Aujourd’hui, le 'contrôle' n’existe plus (la bulle est crevée, le virtualisme à l'agonie), y compris aux USA où l’on passe son temps à spéculer sur la forme que prendra l’effondrement… des USA. La psychologie collective 'sent' bien cela, cette odeur de poudre, ces bruits sourds annonçant le séisme. Les directions politiques ont moins 'peur du peuple' qu’elles ne sont épuisées psychologiquement, sans conviction, affaiblies par la corruption du discours faussaire du virtualisme, et même obscurément conscientes de la justesse des réactions populaires (infection psychologique par l’évidence de la justesse de la crise). Aujourd’hui, l’événement n’est plus politique ('révolution', 'réforme', bla bla bla), il est fondamentalement psychologique, dans la réalisation inconsciente qui pèse d’un poids terrible sur notre raison si satisfaite d’elle-même que ce Système qui s’est construit sur la vanité de cette même raison ne tient plus, qu’il s’effondre à son rythme, comme une énorme chose pourrie et rongée par les termites. Dans ce cas, la théorie des dominos, qui était une construction théorique non réalisée dans les temps d'avant, reprise d’ailleurs par les imprudents neocons, marche à plein, par le canal de la psychologie.

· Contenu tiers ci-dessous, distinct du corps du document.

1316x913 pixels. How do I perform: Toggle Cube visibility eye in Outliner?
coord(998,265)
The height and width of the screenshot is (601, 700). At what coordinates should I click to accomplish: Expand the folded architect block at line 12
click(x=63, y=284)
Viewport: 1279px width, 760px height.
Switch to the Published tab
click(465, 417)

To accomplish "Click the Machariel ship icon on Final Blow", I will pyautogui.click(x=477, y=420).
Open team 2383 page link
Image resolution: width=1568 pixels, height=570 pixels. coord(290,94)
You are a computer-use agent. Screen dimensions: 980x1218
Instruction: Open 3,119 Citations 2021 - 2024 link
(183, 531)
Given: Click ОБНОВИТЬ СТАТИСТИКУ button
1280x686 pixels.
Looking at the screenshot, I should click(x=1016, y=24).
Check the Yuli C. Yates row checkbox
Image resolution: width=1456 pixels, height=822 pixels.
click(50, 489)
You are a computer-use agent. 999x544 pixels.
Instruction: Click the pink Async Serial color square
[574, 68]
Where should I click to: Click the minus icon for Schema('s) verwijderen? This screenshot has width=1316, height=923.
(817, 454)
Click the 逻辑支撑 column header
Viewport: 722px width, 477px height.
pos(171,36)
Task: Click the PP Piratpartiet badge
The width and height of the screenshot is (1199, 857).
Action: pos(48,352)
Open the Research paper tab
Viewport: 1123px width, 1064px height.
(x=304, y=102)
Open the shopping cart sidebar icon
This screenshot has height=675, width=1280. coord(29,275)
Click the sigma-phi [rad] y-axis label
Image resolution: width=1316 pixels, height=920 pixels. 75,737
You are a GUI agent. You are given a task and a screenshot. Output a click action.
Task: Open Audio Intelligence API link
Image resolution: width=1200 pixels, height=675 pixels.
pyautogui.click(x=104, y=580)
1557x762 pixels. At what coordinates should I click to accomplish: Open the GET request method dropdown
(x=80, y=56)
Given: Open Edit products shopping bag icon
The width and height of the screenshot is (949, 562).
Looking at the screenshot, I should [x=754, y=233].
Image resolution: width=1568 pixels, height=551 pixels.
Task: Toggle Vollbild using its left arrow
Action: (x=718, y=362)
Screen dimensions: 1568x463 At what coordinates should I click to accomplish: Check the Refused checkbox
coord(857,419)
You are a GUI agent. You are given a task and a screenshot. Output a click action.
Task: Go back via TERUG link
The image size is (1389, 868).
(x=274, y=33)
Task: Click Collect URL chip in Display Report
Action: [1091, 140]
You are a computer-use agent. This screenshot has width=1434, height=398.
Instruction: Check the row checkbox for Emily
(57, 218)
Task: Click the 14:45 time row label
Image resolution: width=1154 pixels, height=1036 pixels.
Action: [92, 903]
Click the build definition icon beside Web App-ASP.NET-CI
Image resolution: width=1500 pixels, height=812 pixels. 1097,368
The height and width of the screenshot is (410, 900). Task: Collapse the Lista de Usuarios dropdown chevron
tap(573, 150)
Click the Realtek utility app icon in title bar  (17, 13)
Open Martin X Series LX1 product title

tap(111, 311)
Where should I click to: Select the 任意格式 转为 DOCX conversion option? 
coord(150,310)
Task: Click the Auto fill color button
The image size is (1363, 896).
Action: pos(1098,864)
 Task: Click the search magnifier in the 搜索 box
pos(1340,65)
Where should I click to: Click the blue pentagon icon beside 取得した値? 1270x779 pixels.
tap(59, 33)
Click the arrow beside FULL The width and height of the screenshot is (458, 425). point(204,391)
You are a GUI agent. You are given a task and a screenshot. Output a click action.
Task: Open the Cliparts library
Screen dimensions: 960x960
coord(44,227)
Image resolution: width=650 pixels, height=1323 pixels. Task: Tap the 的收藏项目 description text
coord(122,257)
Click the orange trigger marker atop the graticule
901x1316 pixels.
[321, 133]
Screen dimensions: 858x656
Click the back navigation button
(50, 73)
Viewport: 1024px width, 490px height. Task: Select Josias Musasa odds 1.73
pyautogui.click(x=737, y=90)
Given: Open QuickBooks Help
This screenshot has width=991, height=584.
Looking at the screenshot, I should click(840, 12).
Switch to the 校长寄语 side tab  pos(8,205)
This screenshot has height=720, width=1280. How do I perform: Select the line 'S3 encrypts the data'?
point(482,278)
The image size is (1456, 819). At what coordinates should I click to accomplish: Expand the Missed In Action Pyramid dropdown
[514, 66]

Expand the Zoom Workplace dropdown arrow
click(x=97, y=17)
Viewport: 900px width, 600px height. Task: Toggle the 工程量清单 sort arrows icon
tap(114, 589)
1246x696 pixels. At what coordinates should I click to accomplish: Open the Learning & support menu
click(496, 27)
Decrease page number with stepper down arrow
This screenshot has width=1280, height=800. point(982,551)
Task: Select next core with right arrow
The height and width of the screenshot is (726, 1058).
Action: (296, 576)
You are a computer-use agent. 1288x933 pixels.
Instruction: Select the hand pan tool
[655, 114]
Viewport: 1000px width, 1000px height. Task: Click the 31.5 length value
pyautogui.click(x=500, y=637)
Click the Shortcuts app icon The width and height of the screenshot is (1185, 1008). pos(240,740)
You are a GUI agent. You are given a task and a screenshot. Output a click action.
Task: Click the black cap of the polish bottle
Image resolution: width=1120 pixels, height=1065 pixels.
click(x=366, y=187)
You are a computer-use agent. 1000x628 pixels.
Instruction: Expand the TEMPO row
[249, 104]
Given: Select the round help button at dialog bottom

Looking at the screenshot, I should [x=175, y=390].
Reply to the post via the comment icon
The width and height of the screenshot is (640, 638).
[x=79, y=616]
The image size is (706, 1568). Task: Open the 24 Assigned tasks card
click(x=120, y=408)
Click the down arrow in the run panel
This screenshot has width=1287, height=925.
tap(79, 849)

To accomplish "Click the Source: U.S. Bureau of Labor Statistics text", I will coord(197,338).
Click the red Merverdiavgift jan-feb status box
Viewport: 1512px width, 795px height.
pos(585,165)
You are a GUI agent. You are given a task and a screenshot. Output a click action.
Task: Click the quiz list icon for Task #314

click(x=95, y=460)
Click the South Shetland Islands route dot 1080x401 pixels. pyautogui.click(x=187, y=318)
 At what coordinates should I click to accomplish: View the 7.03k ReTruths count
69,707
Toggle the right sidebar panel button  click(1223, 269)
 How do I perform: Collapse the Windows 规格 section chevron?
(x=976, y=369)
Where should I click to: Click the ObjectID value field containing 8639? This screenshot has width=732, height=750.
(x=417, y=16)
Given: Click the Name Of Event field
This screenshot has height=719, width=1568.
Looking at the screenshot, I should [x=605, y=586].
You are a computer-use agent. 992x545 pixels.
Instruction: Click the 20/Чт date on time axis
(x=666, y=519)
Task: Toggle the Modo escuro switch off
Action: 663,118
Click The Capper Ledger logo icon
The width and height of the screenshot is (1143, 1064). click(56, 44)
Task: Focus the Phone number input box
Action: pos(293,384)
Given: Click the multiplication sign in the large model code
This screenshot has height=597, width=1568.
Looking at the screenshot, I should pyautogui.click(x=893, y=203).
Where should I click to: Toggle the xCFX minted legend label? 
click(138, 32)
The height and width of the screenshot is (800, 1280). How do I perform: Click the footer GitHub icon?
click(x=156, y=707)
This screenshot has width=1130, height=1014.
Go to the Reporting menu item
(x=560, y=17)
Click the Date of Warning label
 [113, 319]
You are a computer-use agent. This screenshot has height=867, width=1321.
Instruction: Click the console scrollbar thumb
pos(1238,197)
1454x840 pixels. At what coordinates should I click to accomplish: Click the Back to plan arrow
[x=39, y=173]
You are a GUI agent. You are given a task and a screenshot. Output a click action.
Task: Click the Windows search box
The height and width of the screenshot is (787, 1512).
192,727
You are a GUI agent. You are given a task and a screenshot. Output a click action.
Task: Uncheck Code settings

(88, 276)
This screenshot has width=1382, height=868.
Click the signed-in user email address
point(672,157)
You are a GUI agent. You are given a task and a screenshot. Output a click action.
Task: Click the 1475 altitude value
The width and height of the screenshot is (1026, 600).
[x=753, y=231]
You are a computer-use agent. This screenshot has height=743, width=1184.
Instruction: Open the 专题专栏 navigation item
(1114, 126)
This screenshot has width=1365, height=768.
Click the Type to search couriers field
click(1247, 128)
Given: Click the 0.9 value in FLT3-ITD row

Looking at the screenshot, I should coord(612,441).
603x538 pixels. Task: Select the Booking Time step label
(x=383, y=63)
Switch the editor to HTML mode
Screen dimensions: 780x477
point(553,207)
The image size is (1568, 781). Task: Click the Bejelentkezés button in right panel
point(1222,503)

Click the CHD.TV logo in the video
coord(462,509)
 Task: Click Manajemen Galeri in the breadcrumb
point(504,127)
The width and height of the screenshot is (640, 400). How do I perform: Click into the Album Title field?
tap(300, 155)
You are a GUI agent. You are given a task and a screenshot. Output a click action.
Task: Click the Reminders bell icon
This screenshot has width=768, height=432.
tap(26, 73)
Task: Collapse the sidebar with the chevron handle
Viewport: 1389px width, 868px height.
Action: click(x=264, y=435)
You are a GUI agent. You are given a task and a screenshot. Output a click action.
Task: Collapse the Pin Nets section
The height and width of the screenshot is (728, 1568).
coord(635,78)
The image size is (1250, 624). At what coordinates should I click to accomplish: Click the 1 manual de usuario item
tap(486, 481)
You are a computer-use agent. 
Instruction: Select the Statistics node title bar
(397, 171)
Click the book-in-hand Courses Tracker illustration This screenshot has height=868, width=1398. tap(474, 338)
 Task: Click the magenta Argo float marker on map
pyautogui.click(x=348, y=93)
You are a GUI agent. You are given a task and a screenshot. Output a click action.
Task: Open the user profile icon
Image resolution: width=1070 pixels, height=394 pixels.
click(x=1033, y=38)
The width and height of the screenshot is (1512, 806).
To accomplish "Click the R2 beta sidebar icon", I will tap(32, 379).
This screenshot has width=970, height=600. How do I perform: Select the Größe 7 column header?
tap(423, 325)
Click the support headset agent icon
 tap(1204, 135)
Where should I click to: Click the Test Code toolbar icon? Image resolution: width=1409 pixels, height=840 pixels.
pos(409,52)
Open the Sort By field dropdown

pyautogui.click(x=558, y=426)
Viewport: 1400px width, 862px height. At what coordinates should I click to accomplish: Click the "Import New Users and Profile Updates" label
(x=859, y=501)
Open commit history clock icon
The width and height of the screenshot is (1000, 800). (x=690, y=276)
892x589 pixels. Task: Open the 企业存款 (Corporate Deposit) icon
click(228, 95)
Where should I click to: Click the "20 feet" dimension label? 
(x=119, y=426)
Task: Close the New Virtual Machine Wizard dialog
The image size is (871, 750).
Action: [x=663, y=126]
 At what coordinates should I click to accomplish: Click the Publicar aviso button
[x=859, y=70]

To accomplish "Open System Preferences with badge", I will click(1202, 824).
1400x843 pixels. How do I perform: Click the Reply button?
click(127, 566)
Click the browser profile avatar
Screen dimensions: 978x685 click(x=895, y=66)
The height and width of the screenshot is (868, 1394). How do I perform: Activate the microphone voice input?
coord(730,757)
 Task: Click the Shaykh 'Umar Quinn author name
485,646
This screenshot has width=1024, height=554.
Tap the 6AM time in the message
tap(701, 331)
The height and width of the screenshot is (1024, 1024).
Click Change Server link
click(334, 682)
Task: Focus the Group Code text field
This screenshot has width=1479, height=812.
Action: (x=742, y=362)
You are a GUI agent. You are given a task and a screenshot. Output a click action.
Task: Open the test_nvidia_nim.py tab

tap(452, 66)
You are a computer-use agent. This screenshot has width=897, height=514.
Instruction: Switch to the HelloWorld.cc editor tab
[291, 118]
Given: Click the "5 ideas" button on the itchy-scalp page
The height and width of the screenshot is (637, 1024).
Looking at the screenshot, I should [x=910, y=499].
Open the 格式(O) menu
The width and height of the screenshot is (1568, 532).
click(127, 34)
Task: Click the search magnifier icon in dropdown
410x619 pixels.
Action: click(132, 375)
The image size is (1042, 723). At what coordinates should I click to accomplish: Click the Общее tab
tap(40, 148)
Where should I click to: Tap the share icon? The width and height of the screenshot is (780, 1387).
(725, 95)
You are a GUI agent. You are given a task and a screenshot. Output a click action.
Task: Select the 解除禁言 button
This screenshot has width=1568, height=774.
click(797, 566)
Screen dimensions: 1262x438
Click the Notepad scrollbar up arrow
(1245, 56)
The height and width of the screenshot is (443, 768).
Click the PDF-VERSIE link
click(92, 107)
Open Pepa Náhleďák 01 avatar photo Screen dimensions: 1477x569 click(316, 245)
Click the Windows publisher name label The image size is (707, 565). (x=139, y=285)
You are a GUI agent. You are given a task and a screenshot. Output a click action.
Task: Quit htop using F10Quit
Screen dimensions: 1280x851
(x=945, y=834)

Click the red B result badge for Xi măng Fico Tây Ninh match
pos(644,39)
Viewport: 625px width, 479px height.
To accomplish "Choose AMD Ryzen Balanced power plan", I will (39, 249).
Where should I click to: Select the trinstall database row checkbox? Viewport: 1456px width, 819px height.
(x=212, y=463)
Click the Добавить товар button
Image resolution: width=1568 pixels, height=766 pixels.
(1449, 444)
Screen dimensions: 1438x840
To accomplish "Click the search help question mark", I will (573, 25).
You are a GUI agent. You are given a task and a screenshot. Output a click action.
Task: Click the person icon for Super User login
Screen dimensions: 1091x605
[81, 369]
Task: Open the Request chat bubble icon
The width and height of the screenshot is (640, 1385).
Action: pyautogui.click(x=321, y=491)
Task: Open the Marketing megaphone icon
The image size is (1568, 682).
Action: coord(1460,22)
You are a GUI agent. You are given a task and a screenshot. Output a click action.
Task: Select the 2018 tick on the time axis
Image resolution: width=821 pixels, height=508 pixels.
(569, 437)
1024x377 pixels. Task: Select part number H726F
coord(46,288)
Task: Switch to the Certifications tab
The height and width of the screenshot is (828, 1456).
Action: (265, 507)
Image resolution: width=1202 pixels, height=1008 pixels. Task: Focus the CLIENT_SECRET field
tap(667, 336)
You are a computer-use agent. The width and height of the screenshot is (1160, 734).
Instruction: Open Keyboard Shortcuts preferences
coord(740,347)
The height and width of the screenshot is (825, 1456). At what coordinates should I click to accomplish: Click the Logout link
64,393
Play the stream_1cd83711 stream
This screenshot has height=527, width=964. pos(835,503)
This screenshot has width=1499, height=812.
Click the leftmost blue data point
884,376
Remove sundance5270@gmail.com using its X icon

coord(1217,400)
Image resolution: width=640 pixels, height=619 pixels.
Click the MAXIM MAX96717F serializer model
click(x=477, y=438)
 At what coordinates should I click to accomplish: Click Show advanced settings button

La surprise nécessaire aux 'révolutions' qui ont bercé d’illusions sanglantes notre XXème simple n’est plus nécessaire car nous sommes placés devant la fatalité de l’effondrement, comme une gigantesque contagion globalisée, – la fatalité ayant remplacé la surprise et garantissant l’expansion de la pandémie. (Enfin, on vous l’avait bien dit : la globalisation est une affaire qui marche.)